• _The problem_:
From the line below that contains "Where should I click to: Click" to the line that contains "Task: Install the", repeat every line exactly, both ends included, and nothing else.

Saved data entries
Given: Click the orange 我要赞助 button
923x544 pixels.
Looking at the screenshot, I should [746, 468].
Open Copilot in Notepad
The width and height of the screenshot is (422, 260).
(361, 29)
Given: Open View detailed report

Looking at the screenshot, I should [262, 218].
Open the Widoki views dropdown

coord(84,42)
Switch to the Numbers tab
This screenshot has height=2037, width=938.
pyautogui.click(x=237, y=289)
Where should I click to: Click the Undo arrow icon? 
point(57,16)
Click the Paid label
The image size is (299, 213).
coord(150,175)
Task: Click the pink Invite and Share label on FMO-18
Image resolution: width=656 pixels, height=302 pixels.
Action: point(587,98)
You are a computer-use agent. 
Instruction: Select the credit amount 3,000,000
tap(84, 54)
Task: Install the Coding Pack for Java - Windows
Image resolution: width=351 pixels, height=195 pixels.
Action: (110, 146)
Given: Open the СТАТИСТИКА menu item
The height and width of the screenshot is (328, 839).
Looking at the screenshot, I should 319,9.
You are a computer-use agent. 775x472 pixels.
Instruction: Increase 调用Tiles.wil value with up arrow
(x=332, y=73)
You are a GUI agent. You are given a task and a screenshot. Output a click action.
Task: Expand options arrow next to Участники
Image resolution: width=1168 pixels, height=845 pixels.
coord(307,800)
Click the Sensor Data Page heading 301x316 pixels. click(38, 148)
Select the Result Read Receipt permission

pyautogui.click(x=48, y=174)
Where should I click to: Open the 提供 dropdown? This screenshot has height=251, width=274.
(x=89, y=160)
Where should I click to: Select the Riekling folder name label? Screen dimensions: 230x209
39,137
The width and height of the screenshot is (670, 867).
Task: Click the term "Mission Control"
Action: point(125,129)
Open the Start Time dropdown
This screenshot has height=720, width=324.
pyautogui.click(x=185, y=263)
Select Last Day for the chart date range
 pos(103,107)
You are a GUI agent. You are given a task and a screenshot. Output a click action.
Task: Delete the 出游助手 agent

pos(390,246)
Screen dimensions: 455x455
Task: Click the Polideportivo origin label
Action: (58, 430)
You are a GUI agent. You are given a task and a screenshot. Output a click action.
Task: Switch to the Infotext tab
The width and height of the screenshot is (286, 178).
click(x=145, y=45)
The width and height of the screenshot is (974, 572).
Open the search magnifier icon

• _The completed task_:
Where should I click to: Click the Undo arrow icon? 
point(57,16)
Click the Paid label
The image size is (299, 213).
coord(150,175)
Task: Click the pink Invite and Share label on FMO-18
Image resolution: width=656 pixels, height=302 pixels.
Action: point(587,98)
You are a computer-use agent. 
Instruction: Select the credit amount 3,000,000
tap(84, 54)
Task: Install the Coding Pack for Java - Windows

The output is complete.